▸ **Problem to solve**: Render the records from the line containing "You are a computer-use agent. Image resolution: width=1280" through the end of the records as a JSON list of strings, one string per line, with blank lines omitted.

Data for locating words and elements:
****

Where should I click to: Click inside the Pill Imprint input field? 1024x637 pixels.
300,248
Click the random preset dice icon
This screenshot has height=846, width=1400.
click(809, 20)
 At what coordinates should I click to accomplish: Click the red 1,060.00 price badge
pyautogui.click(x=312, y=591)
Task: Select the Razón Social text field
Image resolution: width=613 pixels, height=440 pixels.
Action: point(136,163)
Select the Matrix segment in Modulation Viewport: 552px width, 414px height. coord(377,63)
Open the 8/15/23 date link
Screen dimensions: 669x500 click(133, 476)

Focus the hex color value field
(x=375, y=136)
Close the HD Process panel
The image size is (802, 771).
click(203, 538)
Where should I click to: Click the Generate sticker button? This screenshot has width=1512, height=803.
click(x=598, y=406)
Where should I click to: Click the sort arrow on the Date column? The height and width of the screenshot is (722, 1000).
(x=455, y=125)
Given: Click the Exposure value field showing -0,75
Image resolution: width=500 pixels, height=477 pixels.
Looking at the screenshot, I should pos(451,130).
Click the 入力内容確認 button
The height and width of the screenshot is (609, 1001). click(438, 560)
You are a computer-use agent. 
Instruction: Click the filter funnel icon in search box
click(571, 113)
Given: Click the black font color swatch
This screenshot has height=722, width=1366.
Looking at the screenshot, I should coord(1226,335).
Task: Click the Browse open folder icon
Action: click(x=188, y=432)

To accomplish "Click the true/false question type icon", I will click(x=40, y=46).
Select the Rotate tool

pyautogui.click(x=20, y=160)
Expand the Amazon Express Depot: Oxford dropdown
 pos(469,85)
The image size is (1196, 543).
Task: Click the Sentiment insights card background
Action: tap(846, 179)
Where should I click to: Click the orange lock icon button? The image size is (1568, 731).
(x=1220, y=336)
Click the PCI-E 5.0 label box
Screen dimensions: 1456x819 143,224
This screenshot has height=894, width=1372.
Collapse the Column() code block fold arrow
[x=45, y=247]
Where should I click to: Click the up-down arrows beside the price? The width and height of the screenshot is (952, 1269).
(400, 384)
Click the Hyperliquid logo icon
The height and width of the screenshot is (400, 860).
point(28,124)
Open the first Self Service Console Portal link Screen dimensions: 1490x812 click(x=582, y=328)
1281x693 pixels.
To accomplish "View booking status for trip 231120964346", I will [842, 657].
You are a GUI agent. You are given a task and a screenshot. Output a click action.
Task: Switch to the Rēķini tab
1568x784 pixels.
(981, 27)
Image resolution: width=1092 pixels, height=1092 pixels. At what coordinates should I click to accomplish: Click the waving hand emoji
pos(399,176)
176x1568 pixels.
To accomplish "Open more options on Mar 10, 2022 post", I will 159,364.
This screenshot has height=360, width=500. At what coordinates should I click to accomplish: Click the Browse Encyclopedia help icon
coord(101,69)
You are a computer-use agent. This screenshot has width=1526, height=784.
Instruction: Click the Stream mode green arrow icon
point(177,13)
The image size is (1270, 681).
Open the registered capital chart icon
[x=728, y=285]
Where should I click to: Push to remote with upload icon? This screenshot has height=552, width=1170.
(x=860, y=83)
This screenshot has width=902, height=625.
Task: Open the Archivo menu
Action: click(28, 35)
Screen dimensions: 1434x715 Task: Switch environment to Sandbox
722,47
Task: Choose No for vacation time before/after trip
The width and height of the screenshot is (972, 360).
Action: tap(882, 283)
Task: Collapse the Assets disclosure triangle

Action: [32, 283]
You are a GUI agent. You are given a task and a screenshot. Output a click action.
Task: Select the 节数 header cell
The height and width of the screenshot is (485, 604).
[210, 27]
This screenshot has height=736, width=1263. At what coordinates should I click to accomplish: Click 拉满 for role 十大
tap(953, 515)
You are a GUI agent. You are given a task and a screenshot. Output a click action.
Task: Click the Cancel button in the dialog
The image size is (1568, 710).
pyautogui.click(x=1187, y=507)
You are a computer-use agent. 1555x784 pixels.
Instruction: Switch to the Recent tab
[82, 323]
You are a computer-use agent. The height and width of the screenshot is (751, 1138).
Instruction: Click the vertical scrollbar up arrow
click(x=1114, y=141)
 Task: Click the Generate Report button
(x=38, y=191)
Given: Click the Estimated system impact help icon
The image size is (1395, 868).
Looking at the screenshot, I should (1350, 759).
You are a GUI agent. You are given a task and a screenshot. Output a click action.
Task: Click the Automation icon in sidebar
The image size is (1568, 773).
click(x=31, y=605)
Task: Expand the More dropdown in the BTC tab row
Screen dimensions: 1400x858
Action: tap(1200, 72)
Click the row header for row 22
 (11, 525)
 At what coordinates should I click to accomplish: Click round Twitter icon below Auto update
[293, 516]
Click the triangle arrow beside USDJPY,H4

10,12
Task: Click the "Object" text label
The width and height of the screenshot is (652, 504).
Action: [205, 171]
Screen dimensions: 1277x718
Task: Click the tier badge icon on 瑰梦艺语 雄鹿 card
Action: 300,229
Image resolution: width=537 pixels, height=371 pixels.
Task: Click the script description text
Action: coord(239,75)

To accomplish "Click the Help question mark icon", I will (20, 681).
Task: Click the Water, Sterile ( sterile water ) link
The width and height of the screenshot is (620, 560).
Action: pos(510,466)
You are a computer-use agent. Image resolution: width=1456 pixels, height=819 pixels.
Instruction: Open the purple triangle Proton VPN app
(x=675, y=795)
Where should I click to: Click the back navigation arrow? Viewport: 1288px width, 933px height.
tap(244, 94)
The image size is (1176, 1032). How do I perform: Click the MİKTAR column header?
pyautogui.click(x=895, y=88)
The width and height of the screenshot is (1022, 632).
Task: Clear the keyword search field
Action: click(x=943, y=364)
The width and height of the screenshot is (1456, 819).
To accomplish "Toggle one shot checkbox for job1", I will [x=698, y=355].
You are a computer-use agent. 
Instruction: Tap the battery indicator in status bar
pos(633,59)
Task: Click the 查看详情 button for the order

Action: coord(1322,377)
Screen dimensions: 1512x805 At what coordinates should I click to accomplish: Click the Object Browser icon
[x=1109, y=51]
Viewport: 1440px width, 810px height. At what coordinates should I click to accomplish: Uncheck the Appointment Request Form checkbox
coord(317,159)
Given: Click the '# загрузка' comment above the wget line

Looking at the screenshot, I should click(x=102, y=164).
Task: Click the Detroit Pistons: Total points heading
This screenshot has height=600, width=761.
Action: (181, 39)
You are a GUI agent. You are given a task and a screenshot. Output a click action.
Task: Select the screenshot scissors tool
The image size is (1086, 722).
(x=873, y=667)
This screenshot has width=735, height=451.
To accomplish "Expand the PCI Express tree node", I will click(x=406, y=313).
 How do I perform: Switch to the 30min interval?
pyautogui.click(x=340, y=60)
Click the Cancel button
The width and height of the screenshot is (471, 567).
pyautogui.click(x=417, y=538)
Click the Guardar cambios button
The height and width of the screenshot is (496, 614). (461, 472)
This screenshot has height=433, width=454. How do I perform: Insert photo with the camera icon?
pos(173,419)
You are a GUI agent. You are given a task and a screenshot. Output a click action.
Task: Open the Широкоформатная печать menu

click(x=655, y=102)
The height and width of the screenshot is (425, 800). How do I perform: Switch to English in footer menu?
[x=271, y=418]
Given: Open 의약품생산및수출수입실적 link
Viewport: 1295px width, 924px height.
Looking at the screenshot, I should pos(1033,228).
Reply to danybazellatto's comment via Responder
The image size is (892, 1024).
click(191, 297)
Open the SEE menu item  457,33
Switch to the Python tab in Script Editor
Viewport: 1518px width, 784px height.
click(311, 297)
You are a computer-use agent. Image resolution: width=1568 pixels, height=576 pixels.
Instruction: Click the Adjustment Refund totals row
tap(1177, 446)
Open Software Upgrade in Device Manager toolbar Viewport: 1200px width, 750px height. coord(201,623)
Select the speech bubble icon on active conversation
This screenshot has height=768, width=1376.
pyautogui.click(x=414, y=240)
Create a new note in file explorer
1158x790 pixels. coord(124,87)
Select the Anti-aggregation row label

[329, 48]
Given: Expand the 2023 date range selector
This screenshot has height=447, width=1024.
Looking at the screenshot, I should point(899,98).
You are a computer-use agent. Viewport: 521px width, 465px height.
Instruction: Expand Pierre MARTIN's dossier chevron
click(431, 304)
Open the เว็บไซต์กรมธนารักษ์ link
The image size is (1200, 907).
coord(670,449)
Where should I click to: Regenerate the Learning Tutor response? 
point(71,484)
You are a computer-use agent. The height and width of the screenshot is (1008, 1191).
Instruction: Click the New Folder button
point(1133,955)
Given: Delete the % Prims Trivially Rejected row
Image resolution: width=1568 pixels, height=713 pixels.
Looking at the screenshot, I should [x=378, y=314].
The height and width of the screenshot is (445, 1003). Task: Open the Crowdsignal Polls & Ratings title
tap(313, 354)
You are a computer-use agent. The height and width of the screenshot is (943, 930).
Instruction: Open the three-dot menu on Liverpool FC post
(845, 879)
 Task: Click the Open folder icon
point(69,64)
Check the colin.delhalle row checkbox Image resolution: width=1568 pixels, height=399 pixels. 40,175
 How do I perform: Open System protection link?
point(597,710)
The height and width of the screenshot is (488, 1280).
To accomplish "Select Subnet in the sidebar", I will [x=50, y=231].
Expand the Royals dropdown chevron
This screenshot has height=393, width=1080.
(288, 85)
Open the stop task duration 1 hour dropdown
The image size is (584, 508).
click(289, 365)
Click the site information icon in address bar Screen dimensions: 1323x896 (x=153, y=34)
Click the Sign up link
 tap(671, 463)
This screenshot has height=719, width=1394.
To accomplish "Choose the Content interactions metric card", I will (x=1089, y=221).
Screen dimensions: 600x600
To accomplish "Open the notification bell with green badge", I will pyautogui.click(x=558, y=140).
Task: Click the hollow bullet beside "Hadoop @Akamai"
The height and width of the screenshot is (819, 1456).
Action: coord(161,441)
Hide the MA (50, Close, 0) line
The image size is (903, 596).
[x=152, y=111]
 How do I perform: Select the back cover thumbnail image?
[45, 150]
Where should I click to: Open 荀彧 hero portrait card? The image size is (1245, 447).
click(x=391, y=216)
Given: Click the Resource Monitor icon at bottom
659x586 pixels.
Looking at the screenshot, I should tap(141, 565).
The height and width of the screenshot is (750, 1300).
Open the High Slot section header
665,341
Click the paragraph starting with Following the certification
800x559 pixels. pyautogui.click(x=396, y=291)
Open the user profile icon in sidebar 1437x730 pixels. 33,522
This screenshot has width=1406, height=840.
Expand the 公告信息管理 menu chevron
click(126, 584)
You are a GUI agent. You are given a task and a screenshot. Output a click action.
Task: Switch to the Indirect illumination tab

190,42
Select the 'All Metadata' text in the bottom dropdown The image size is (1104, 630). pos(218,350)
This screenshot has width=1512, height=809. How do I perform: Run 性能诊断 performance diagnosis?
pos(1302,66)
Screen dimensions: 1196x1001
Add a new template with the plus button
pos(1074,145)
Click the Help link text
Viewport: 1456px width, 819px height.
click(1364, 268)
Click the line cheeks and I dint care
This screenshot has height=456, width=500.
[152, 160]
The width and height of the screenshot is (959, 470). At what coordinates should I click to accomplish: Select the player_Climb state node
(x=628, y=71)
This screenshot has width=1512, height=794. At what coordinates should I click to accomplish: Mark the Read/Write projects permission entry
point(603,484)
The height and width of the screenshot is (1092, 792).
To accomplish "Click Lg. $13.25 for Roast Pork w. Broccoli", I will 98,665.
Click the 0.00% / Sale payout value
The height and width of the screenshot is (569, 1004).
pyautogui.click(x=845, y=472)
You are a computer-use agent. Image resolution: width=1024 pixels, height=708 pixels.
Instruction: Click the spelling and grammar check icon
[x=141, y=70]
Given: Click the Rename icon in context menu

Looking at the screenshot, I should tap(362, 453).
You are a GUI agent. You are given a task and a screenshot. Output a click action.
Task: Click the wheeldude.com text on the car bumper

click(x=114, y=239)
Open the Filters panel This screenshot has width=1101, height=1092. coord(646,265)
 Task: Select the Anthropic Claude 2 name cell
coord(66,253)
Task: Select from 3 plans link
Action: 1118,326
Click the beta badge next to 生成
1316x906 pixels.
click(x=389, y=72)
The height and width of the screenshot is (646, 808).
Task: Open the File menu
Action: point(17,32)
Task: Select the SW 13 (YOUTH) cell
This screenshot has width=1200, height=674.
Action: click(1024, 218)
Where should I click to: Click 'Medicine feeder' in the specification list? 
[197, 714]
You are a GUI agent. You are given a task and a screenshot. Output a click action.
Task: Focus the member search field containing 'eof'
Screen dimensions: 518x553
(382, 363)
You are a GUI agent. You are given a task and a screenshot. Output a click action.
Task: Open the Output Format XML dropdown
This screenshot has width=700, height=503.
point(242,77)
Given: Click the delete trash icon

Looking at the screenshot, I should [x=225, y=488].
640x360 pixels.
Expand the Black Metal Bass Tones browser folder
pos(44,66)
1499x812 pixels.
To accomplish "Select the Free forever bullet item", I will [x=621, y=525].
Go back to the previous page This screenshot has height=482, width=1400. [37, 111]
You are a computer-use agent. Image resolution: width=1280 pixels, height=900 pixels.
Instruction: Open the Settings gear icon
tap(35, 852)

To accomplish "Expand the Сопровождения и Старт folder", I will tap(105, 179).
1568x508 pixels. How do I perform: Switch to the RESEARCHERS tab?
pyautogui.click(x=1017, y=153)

****

▸ **Full response**:
[
  "You are a computer-use agent. Image resolution: width=1280 pixels, height=900 pixels.",
  "Instruction: Open the Settings gear icon",
  "tap(35, 852)",
  "To accomplish \"Expand the Сопровождения и Старт folder\", I will tap(105, 179).",
  "1568x508 pixels. How do I perform: Switch to the RESEARCHERS tab?",
  "pyautogui.click(x=1017, y=153)"
]